Thanks for the name ... and I'll toast you tonight at our wine group!  We are tasting California Cabs and I was assigned one from Alexander Valley.

Another day closer to ordering "Cubby."  

This forum is too funny.


----------



## Dori (Oct 28, 2008)

Wow.  I am so excited to be able to help with a Kindle naming.

Cheers!


----------



## Leslie (Apr 7, 2008)

My father always talks about how I cried for three months solid after I was born and then...at three months, they tied me into my jump-up chair (or whatever the equivalent) and plunked in front of the TV to watch the Mickey Mouse Show...and for the first time, I shut up. The timing is actually correct. I was born in July, 1955 and the show premiered in October, so I probably did watch it.

Of course, my memories of watching it come from see the endless reruns that ran forever.

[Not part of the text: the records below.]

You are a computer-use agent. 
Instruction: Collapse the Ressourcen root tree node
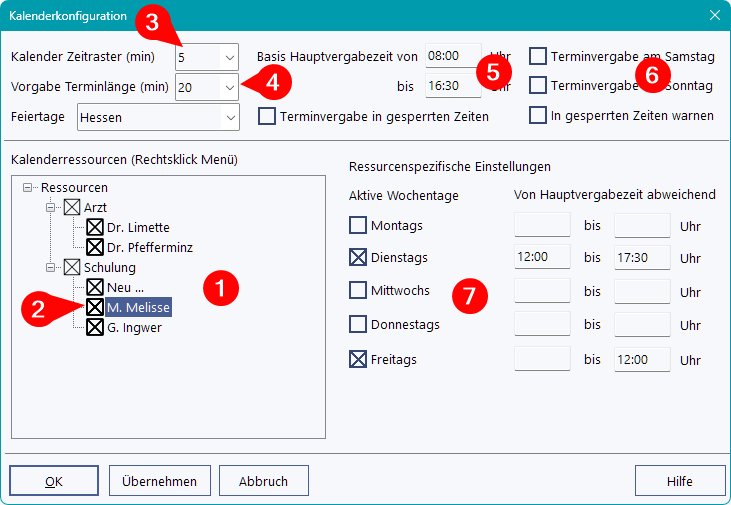point(27,187)
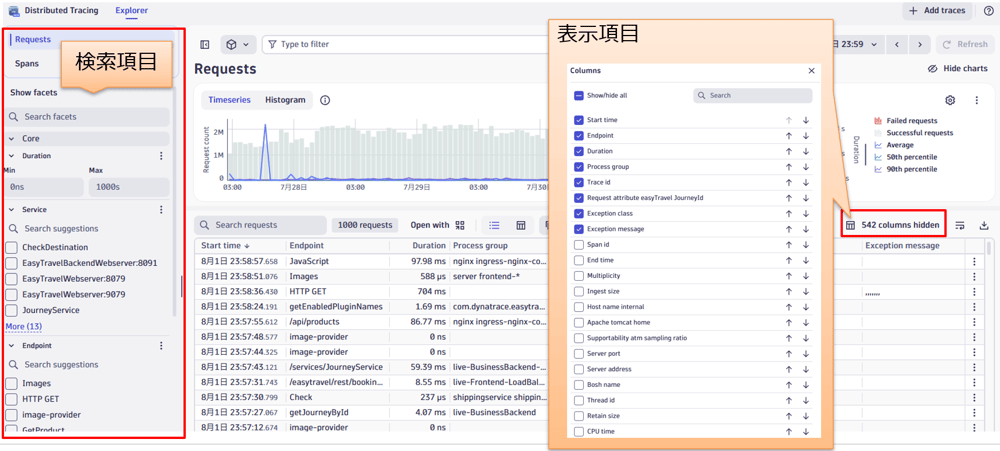This screenshot has width=1000, height=451.
Task: Click the download export icon
Action: coord(983,226)
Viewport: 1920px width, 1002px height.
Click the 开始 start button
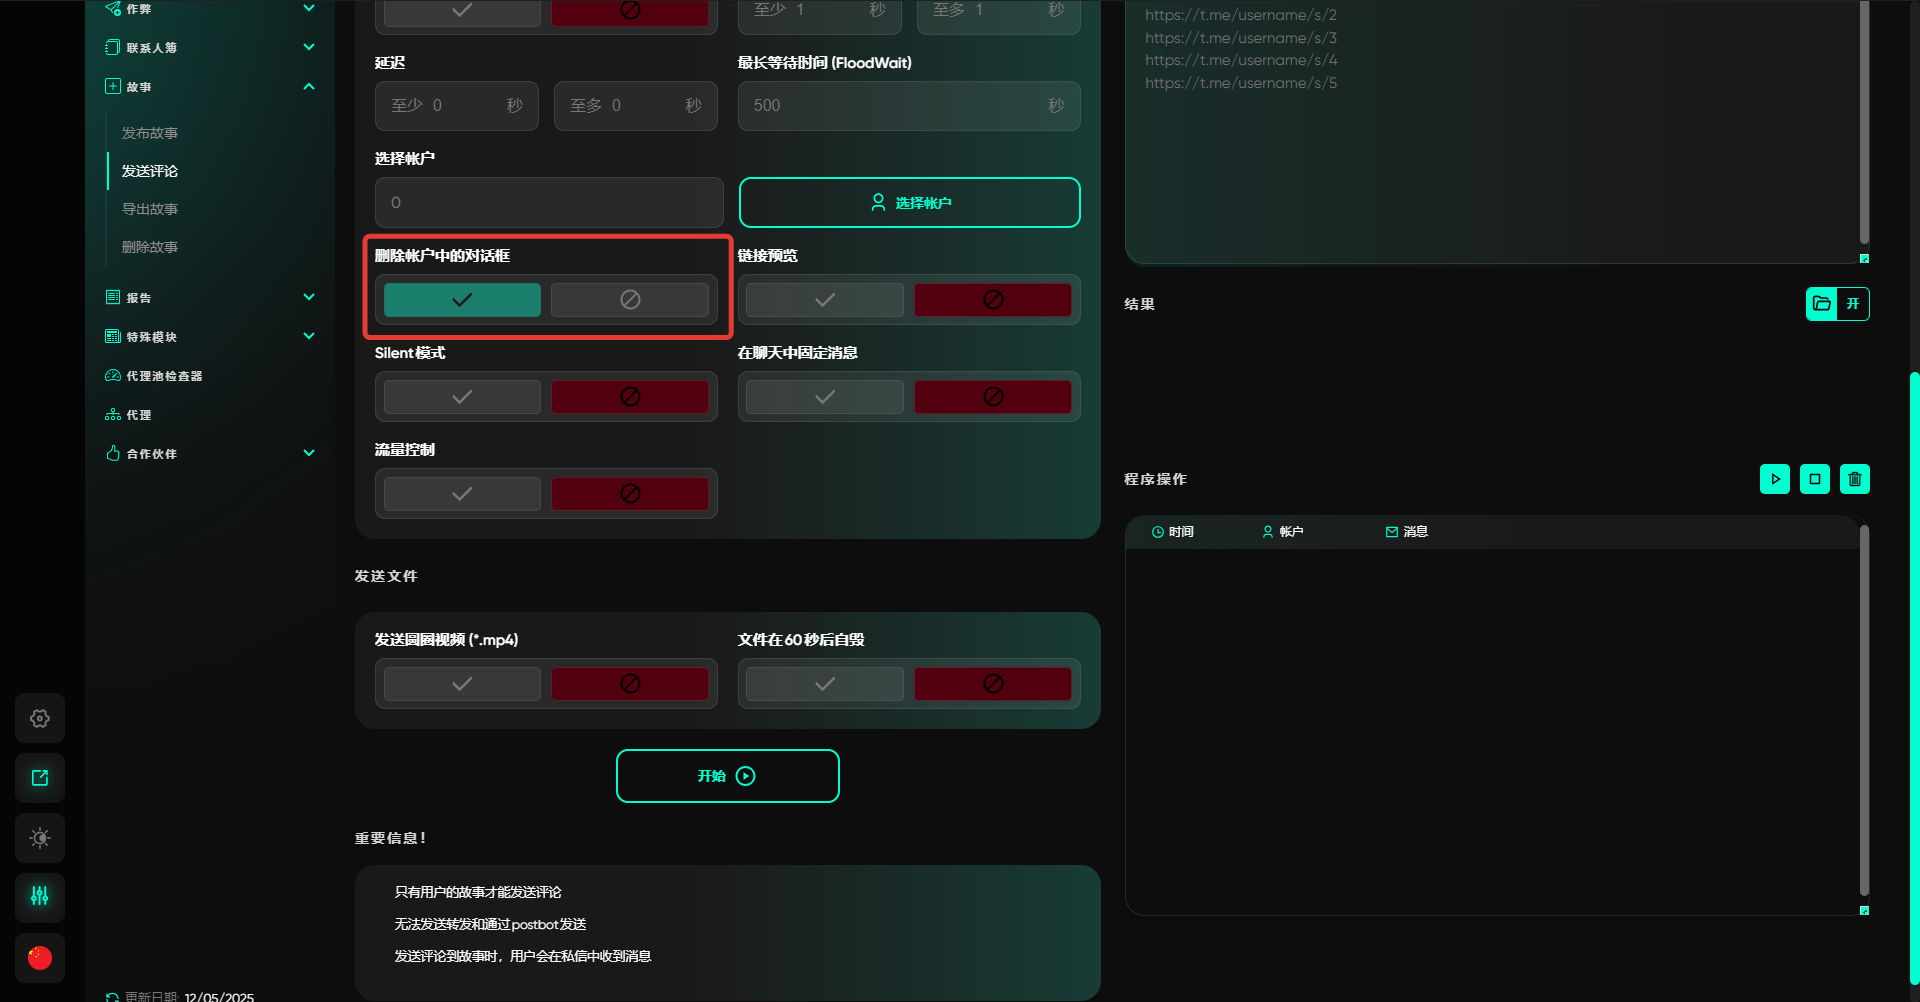coord(727,776)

Everyone remember Spin and Marty?

And Ann, yes, my memories of President Kennedy's assassination and funeral are crystal clear.

L


----------



## Susan B (Oct 27, 2008)

Leslie said:


> Remember Cubby from the Mickey Mouse Club? Man, I haven't thought of him in years!
> [/quote
> 
> Back in the day I thought Cubby was cute.


----------



## Leslie (Apr 7, 2008)

Susan B said:


> Leslie said:
> 
> 
> > Remember Cubby from the Mickey Mouse Club? Man, I haven't thought of him in years!
> ...


And nowadays?


----------



## Susan B (Oct 27, 2008)

Leslie said:


> Back in the day I thought Cubby was cute.
> 
> And nowadays?


Now not so much.


----------



## Gertie Kindle (Nov 6, 2008)

Leslie said:


> Everyone remember Spin and Marty?


Of course. I still have the original record of the theme song. Now that I've got a record player again, I should try it (scratch, scratch). Spin's horse was named Sailor and he looked awfully cute in a t-shirt and cowboy hat.


----------



## Betsy the Quilter (Oct 27, 2008)

Like, you know, BFF.  

Betsy


----------